Carl Wolfgang Benjamin Goldschmidt (1807–February 15, 1851) was a German astronomer, mathematician, and physicist of Jewish descent who was a professor of astronomy at the University of Göttingen. He is also known as Benjamin Goldschmidt,C. W. B. Goldschmidt,Carl Goldschmidt, and Karl Goldschmidt.
Goldschmidt, who suffered from an enlargement of the heart, died in his sleep and was found on the morning of February 15, 1851.
A student of Carl Friedrich Gauss and an assistant to Gauss at the university observatory, Goldschmidt frequently collaborated with Gauss on various mathematical and scientific works. Goldschmidt was in turn a professor of Gauss's protegé Bernhard Riemann. Data gathered by Gauss and Goldschmidt on the growth of the logarithmic integral compared to the distribution of prime numbers was cited by Riemann in "On the Number of Primes Less Than a Given Magnitude", Riemann's seminal paper on the prime-counting function.
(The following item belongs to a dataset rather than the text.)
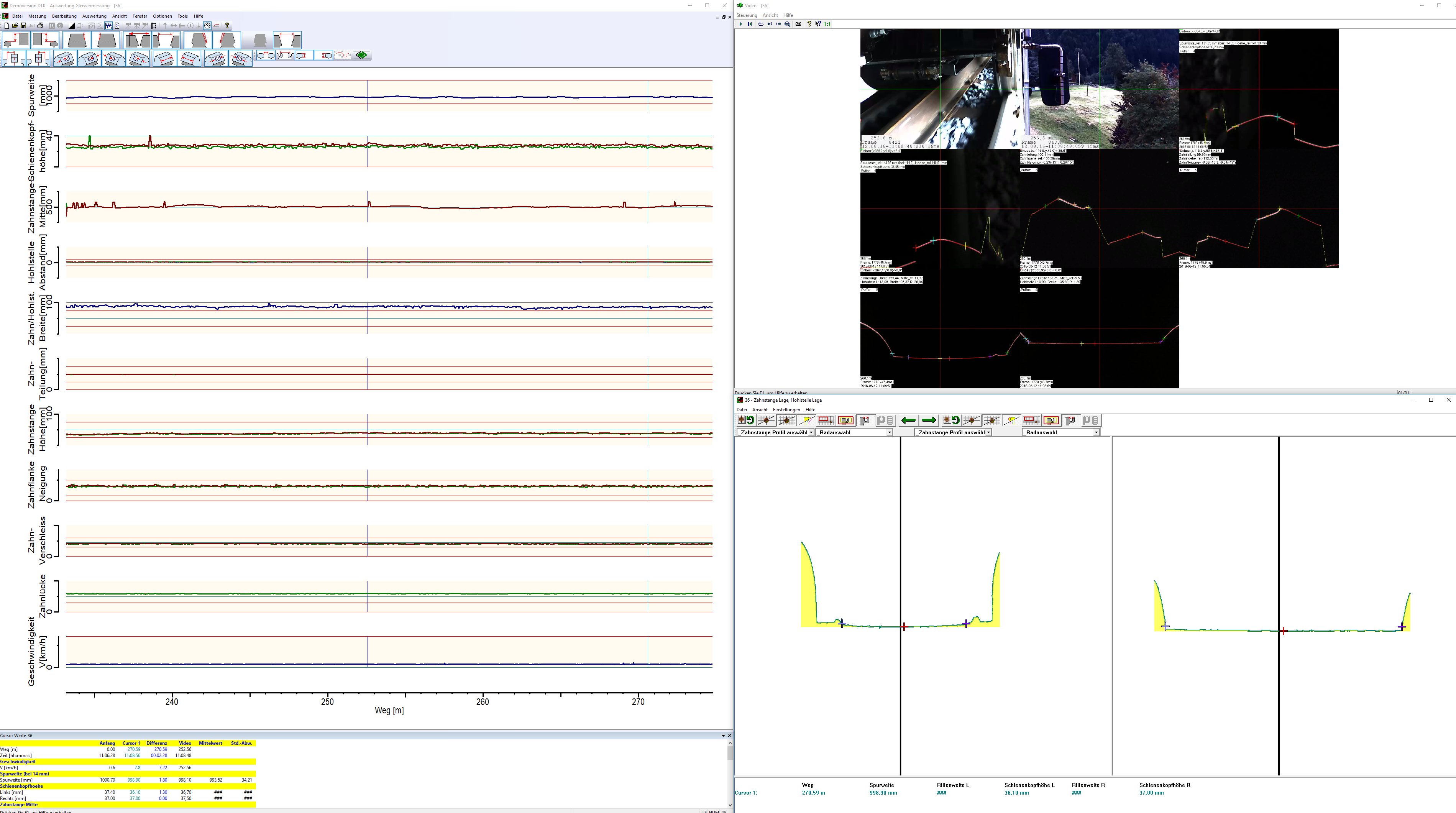Open the right Radauswahl dropdown
The image size is (1456, 813).
(1096, 432)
In 1831, Goldschmidt wrote a mathematical treatise in Latin, "Determinatio superficiei minimae rotatione curvae data duo puncta jungentis circa datum axem ortae" ("Determination of the surface-minimal rotation curve given two joined points about a given axis of origin"). The paper dealt with the problem in the calculus of variations of determining the minimal surface of revolution, the surface of revolution of the planar curve between two given points which minimizes surface area.Solutions to the problem exist which are not continuous; such discontinuous solutions are known as Goldschmidt solutions in honor of Goldschmidt's discovery of them.